Tesco has been on the up recently, but Inside Out London (BBC1, 13 February, 7.30pm) revealed systemic problems remain.
Methodical investigative work by Jonathan Gibson found Tesco has been overcharging customers by failing to remove expired promo tickets. Many shoppers snapping up a two for one deal got charged for both instead. And it wasn’t just one or two stores. Of 50 visited, 33 were riddled with errors.
Why? Because promotions change so frequently that staff tasked with switching the labels got in a “right muddle”. Another checked one out-of-date label but didn’t remove it. It was still there a month later.

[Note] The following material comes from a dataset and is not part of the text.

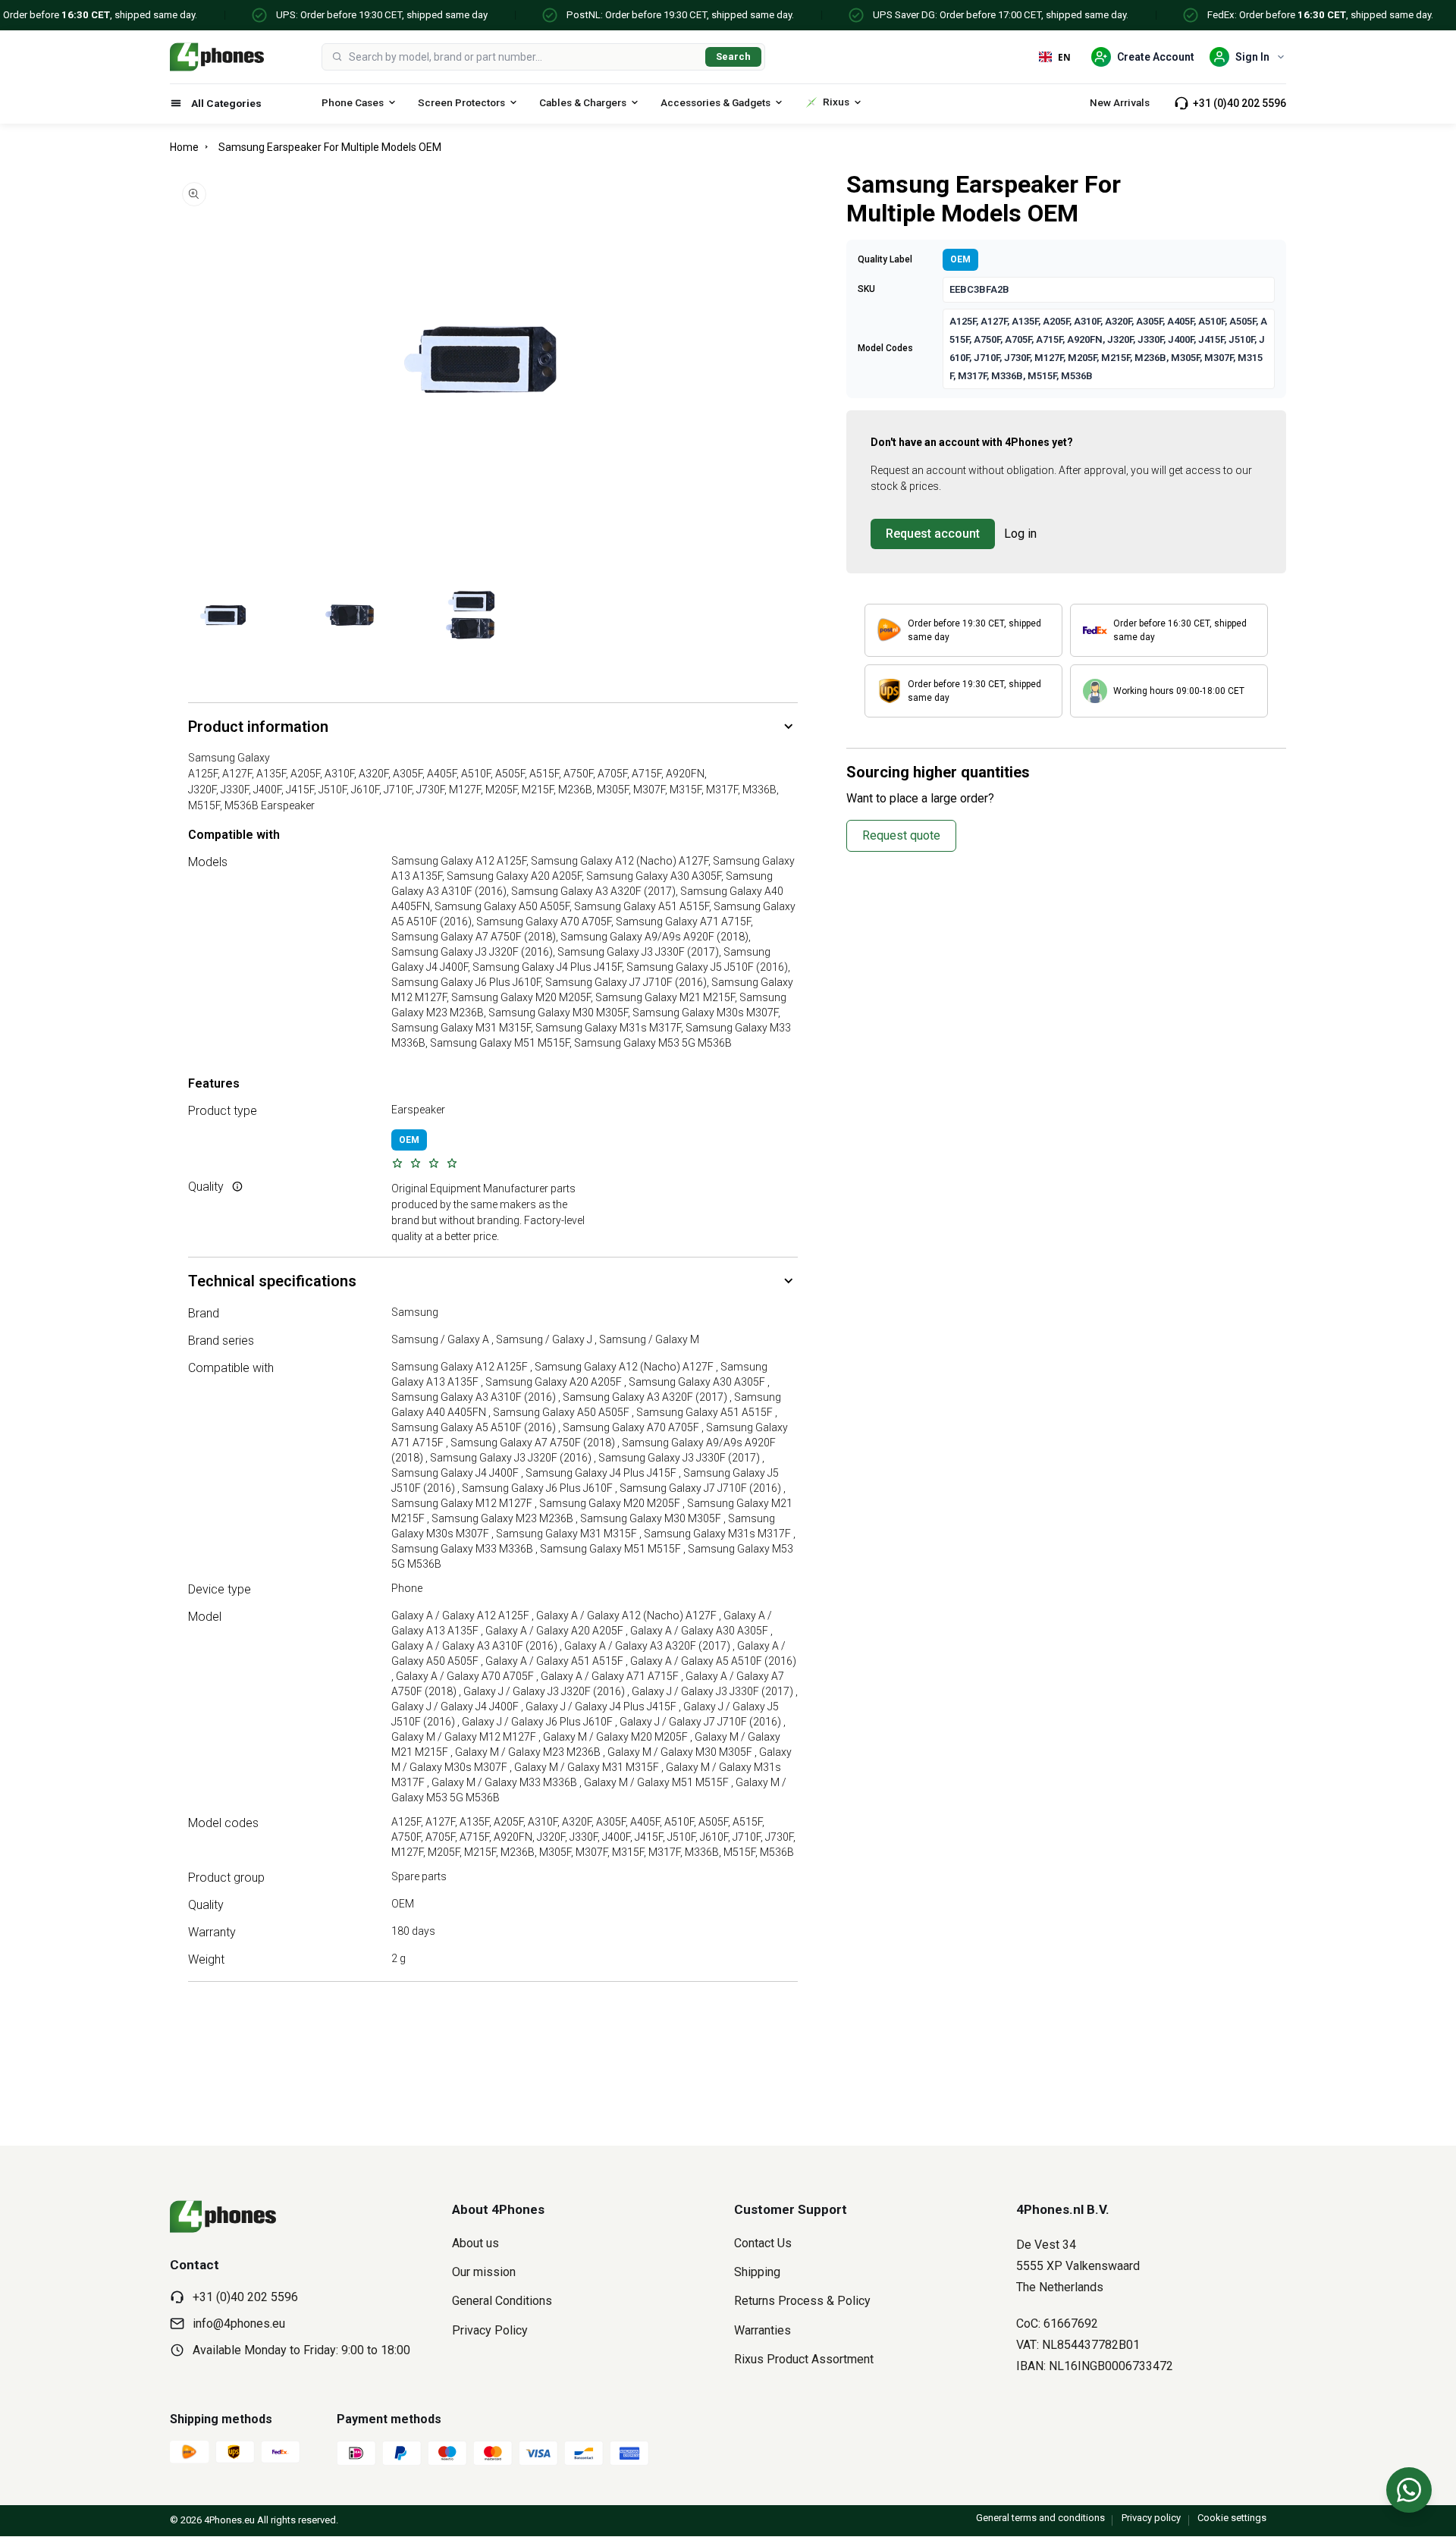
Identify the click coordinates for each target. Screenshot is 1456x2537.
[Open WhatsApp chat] (1409, 2490)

Tesco’s initial response was lame. It refused to offer anyone up for interview, instead issuing a statement that said it “took great care to deliver clear and accurate price labels for our customers”. A bold claim, given the extraordinary sloppiness on display. Some labels were weeks out of date. “Too long,” said Martin Fisher from Trading Standards. “Very, very worrying.”
Apologists will suggest mistakes will always occur due to the complexities of running so many promotions across so many lines in so many stores. I don’t buy that. Just don’t run them. Any promo strategy that routinely rips off customers is fundamentally flawed.
Tesco has now vowed to investigate, “double-checking” promotional paper tickets across 3,500 stores. Which sounds like as much fun as painting the Forth Bridge. And it’s probably also having (another) chat about switching to relatively expensive NFC/LED labelling instead.